Russian manufacturer Sukhoi Civil Aircraft Corp. (SCAC) must decide by 1Q 2018 about whether to begin developing a smaller or larger variant of the SSJ100 Superjet.
Speaking at the Dubai Air Show, newly installed SCAC president Alexander Rubtsov said discussions were underway with customers as to whether a shortened 75-seat version or a stretched variant of the 100-seat standard aircraft should be launched first.
Rubtsov, who took up his new role at SCAC two months ago, said one factor being weighed is whether the SSJ100’s Franco-Russian PowerJet SaM 146 turbofan could be modified to produce sufficient thrust for the larger version, or whether an alternative engine should be considered.
The current SSJ100 is an “orphan” aircraft and SCAC is aware of the need to create a family of versions to attract more customers.

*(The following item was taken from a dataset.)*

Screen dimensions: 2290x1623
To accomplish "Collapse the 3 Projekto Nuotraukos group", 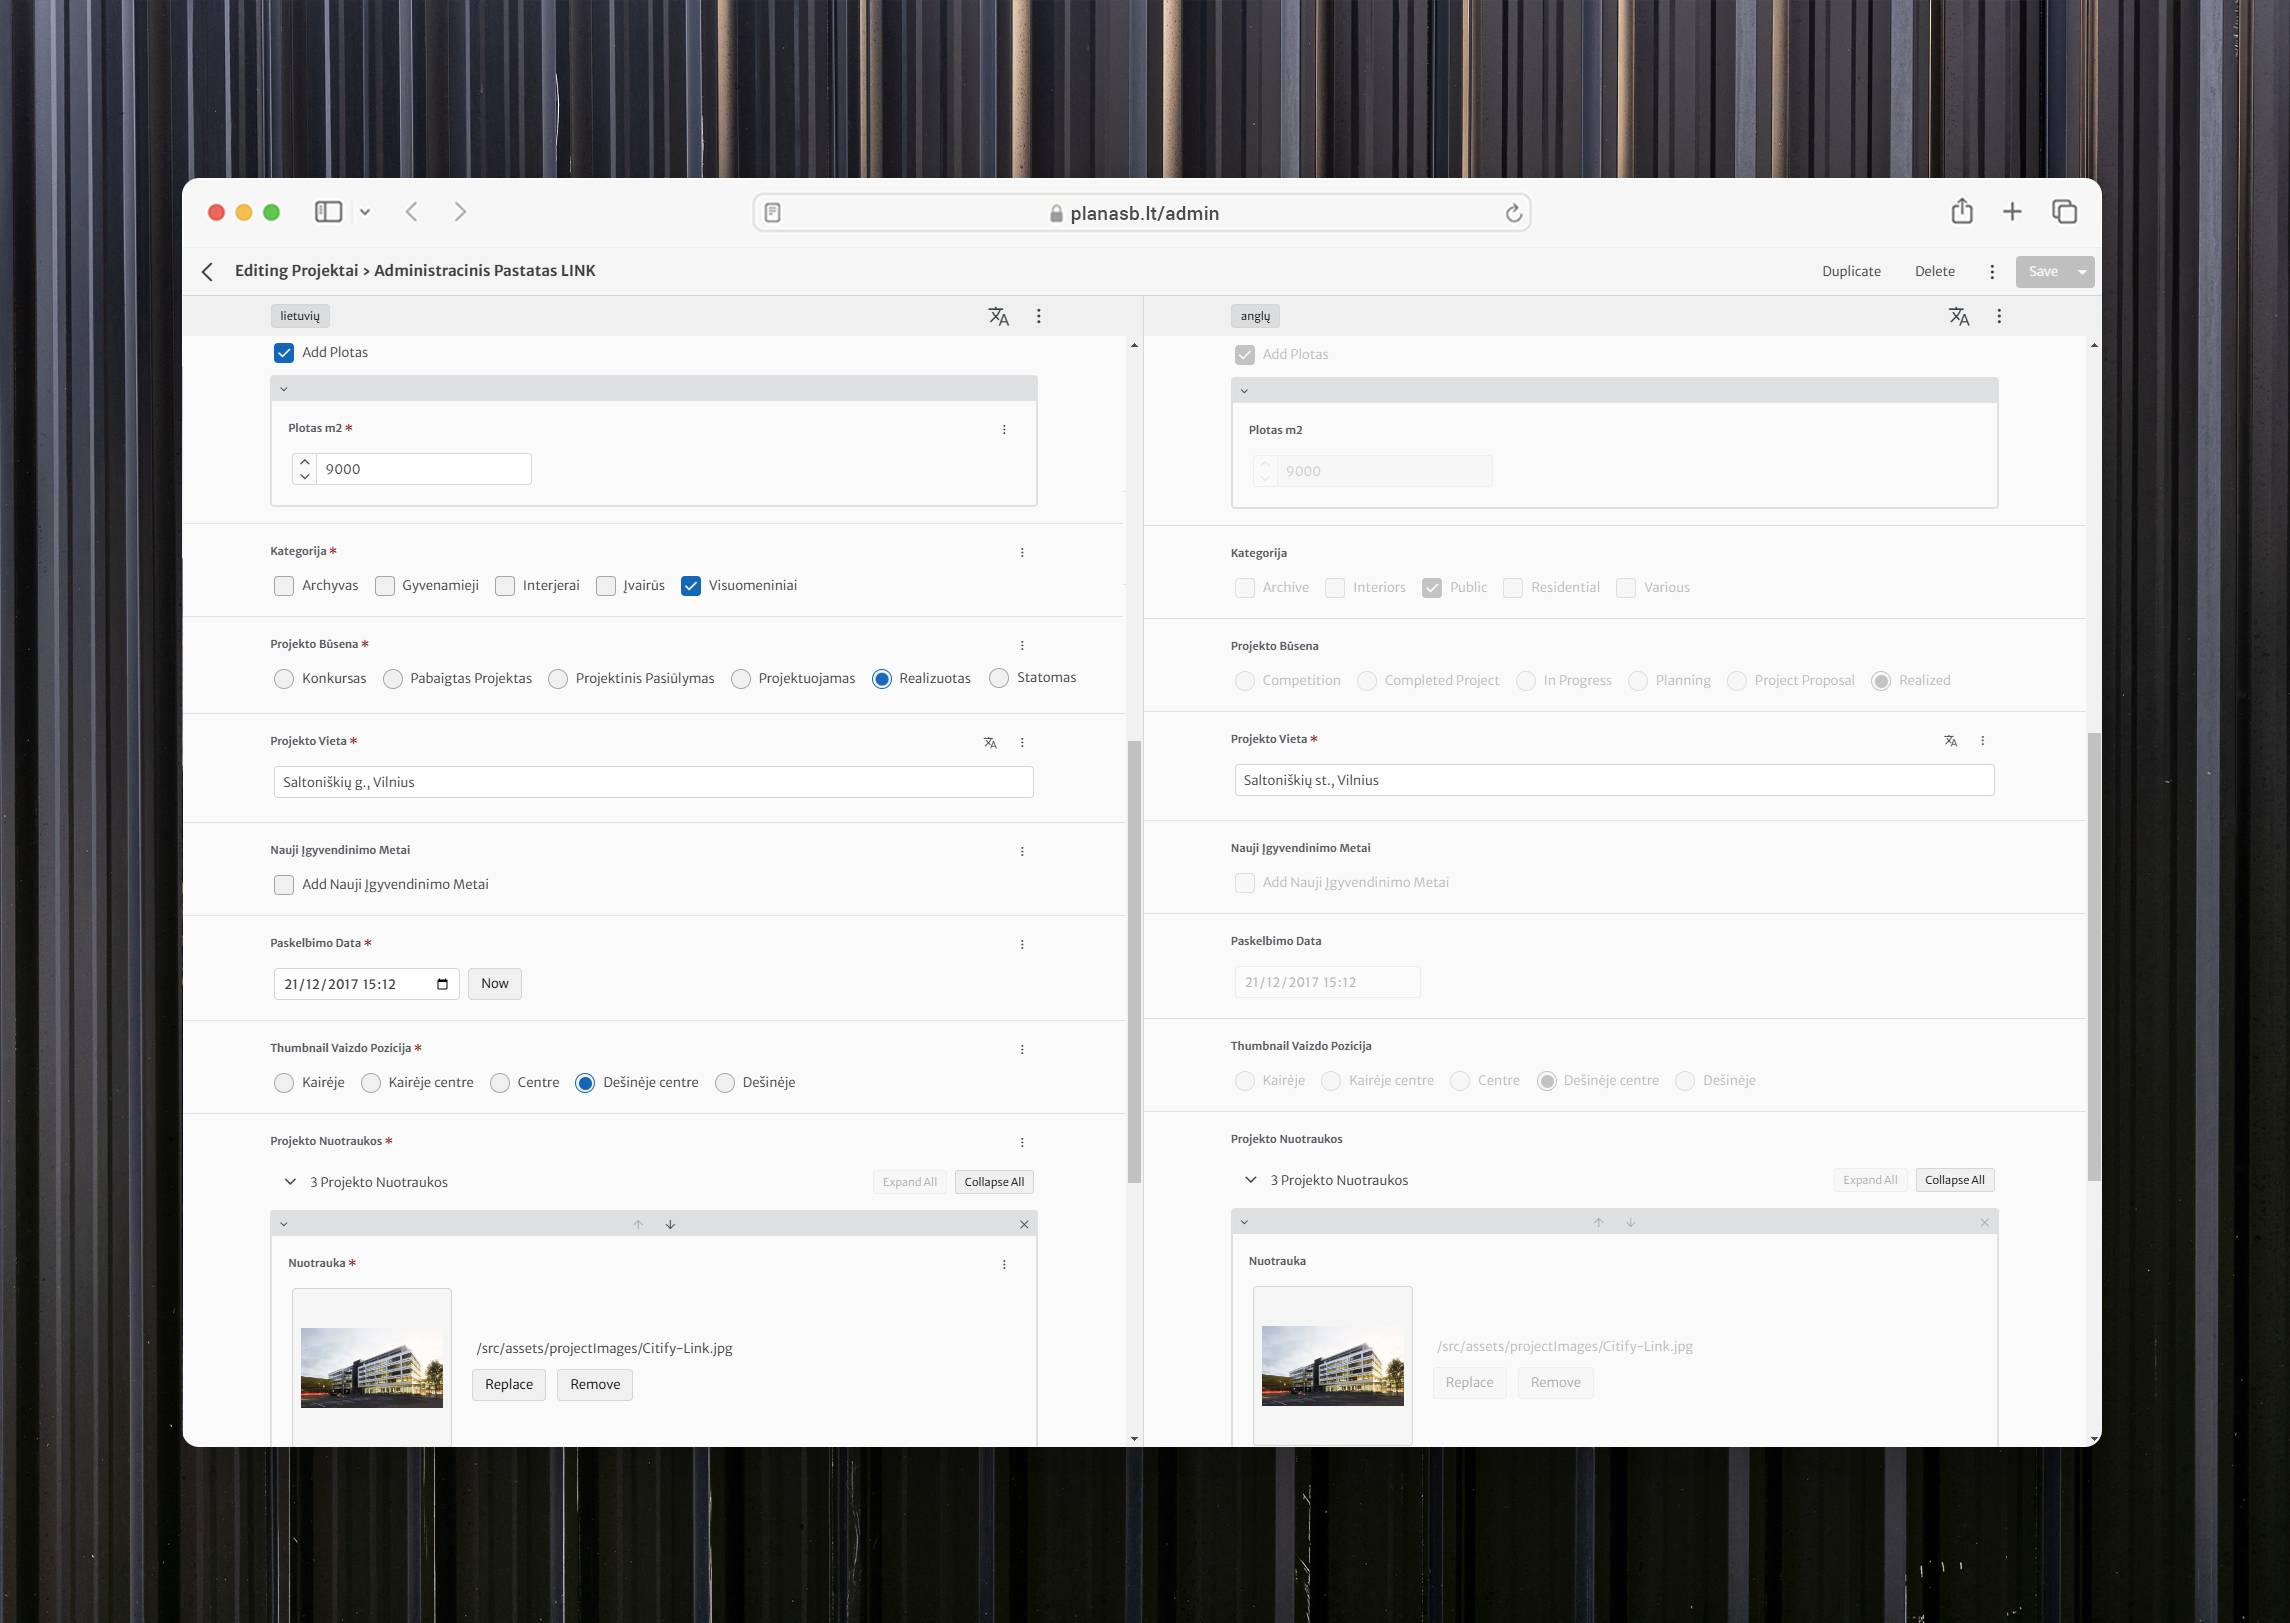I will [288, 1182].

Rubtsov said the SSJ100 will begin test flights into London City Airport in December to clear the aircraft for operations for the short-runway airport in the UK capital’s docklands.
High buildings to the west mean that aircraft have to make a 5.5-degree approach, almost twice as steep as the standard 3-degree slope. This requires new control laws for the aircraft’s software, plus a new flap setting and brake modifications.
London City is a major destination for Ireland’s CityJet, which is receiving 15 SSJ100s. Certification is planned for next year, with the modified aircraft ready for service in 2019.
As part of the London City modifications, SCAC is developing a new winglet for the aircraft to help landing and takeoff performance, as well as delivering a 3% improvement in fuel burn. This will become a standard production-line item and be available for retrofitting.
Meanwhile, on the sales front, SCAC is continuing discussions to firm up an MOU with Egypt’s Air Leisure for four SSJ100s and Rubtsov is hopeful of an imminent order for several aircraft from an Azerbaijan customer.
Several orders are in the pipeline, with one for potentially as many as 100 aircraft, he said, adding that airline customers and passengers were very happy with the SSJ100’s comfort and performance. “However, what we are not very happy with is the customer support, which we need to improve,” he admitted.
The aircraft is still experiencing teething problems including software, airframe and engine glitches—“which is normal for a breakthrough aircraft that was a clean-sheet design” from a company that had only existed in its current form for a few years, compared to decades for Airbus and Boeing, he said.
Nevertheless, he said, “We need to be more responsive to customers’ needs.” Support must be available 24/7, 365 days a year, and he said his team would be focused over the next two years in bringing together aspects of after-sales support including training, engineering and spare parts supply.